The Candidate We Want, and the Candidate We Need

Howard DeanPart of my recent diffidence towards design is the looming fear that George W. Bush is going to be re-elected in next year’s presidential contest, and that sitting here at my desk and designing Web sites is probably not a sufficiently effective way of doing all I can to prevent that from happening. That’s why I have been spending a lot of time trying to parse the recent media buzz that’s dramatically increased the attention paid to former Governor of Vermont Dr. Howard Dean, once an awkward long-shot and now a kind of lightning rod for the Democrats’s hopes and fears for 2004.

Below: Everywhere he goes, Governor Dean inspires crowds to reach frenzied levels of political passion, as in this scene from a stage production of “The Breakfast Club” put on by the Elks Club.

Secret Origins

Others can and have done a much more thorough job than I could in presenting an overview of Governor Dean’s qualifications, platform and campaign performance. All the same, here is my brief take-away from the articles I’ve read lately in Time, Newsweek and The New York Times: Dean was a fiscal conservative and, more or less, a Clinton-style moderate during his time at the helm in Vermont during the nineties. His recent, fiery liberal messages represent a new and improved Howard Dean, so to speak, and have been fine-tuned on the campaign trail for optimum liberal crowd-pleasing. He opposed the war against Iraq (with varying degrees of fervor), is against gun control, and intends to provide universal health care to children with money recouped from rolling back Bush’s ill-advised tax cuts. All of which garnered him a staggering US$7.6 million in donations in the last quarter.

Howard Dean Speaks

The most common characterization of Howard Dean in the August 2003 media is one of a candidate that defies labels, or at least one of a liberal that defies liberalism. In the popular press, he is a reformed moderate riding a wave of liberal furor, mutedly yet consistently maintaining that he is closer to the center than his leftist constituency. It’s a convenient if dicey way of stirring the passions of frustrated Democrats while not fully embracing their more divisive issues. Given the Democratic party’s tendency over the past two decades to offer to the voting public candidates that are ‘not what we want, but less bad than the other guy,’ Dean can be said to be ‘still not what we want, but far closer to it than the other guy.’ In a way, it seems revolutionary.

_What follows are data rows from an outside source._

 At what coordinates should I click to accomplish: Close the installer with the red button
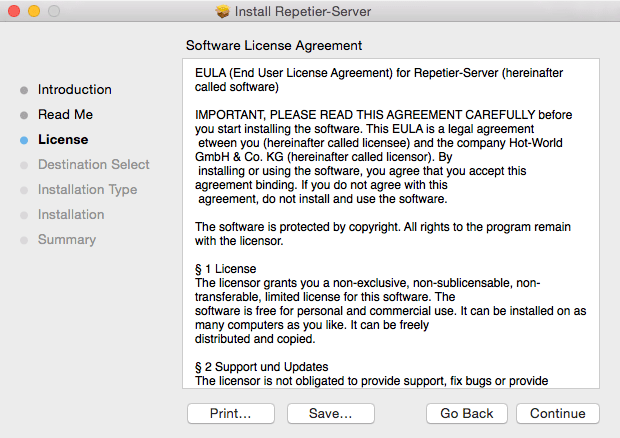(x=14, y=12)
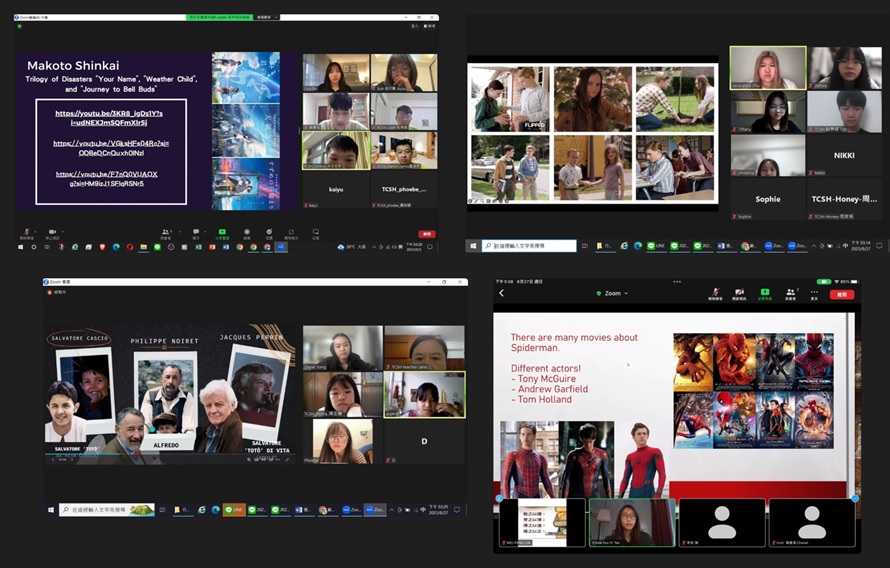Open Windows Start menu below the Alfredo slide
Screen dimensions: 890x568
[x=50, y=510]
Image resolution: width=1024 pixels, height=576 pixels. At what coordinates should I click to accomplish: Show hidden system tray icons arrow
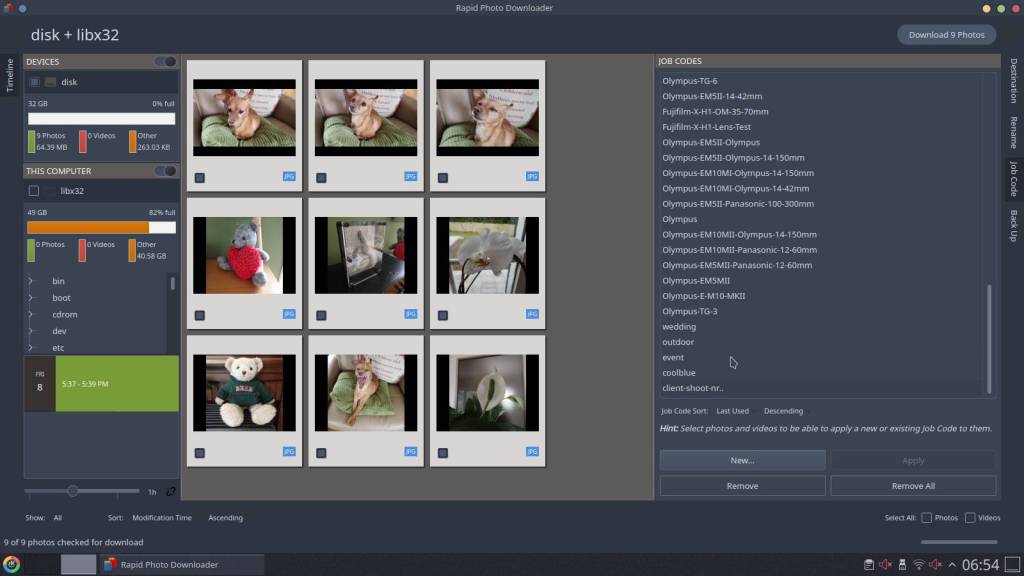coord(952,564)
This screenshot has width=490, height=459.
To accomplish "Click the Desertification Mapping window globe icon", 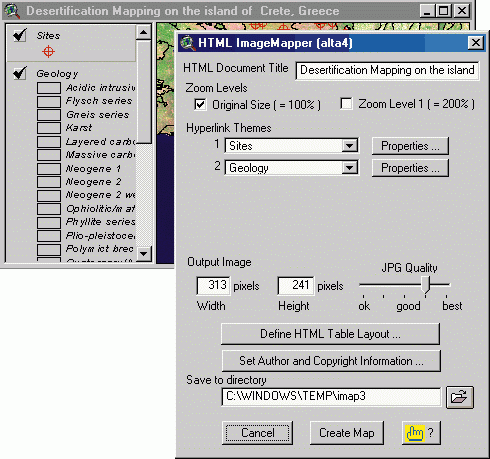I will tap(12, 11).
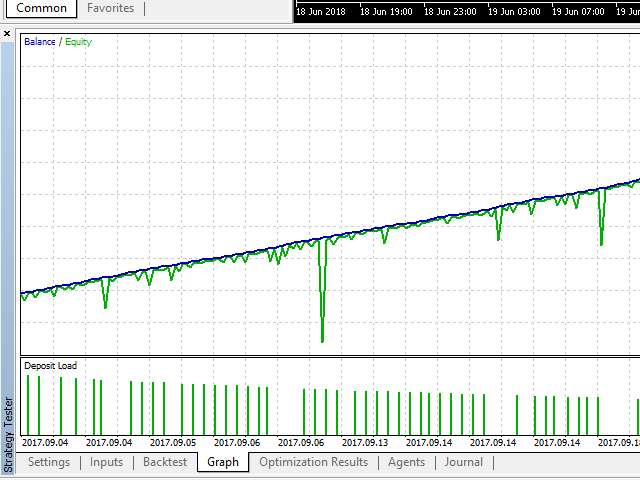Click the 2017.09.05 date axis label
640x480 pixels.
173,441
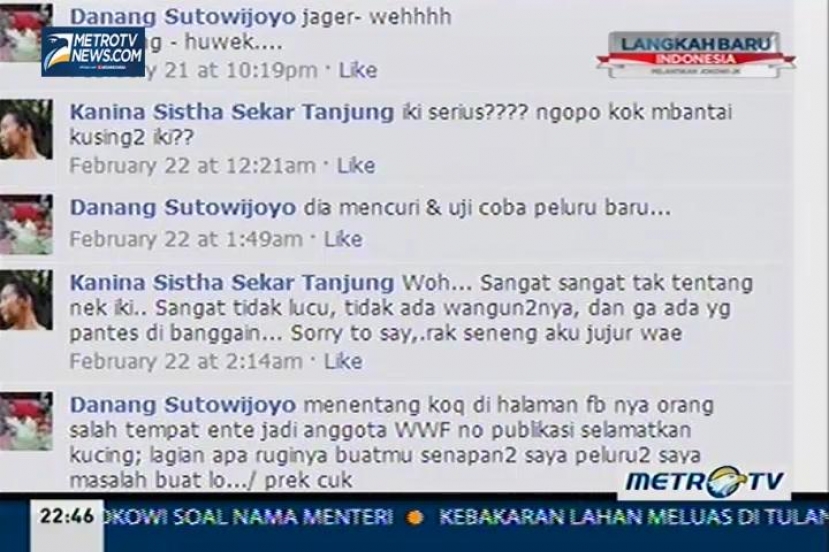
Task: Open Danang Sutowijoyo from 'menentang koq' comment
Action: [x=183, y=406]

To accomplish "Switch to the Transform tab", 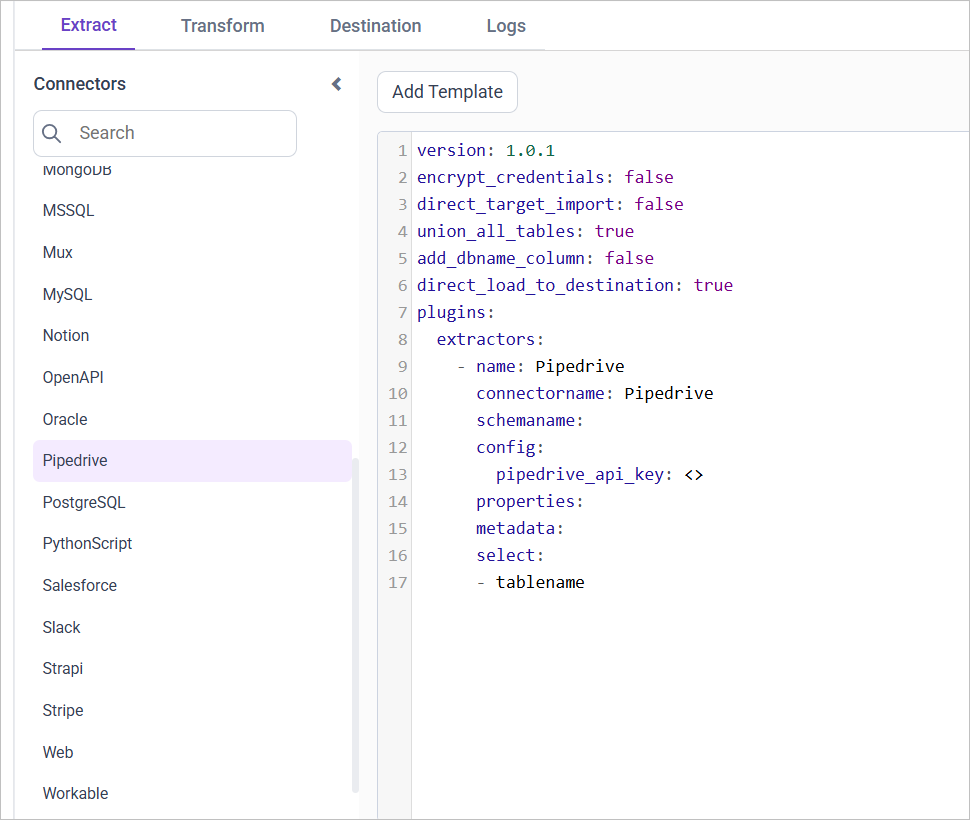I will point(222,26).
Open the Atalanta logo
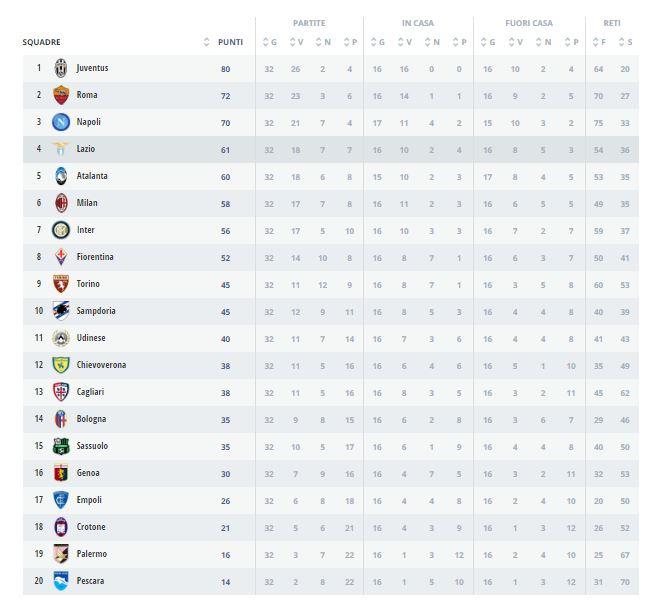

Be Careful What You Wish For

The basic question facing the Democratic party is whether we dare to vote for the candidate we really want. Conventional (or popular) wisdom contends that when Democrats act like Democrats, they doom themselves to landslide losses. It’s a lesson not to be taken lightly, and yet… and yet if we heed it, we basically resign ourselves to compromise — debilitating, soul-sucking compromise — for the rest of American political history.

This is what I’m grappling with. Dean is sexy as hell, politically speaking, in the way that things you can never have become unbearably enticing when you come within reach of them. His speeches and his writings leave me energized and ready for more, and they give me real hope that the damage done by the Bush administration can be reversed — I feel passionate about the Dean campaign, and I desperately want it to succeed. At the same time, I am scared as hell of playing into Karl Rove’s hands — the man is practically praying for a Dean to succeed, believing that such a nomination will reward the Bush administration with a second term in the White House. I can’t get this caveat out of my mind, and at the same time, I’m not sure if I can go quietly into 2004 with compromise in my heart. I’ll know more after I go to tomorrow evening’s Dean in 2004 Meetup.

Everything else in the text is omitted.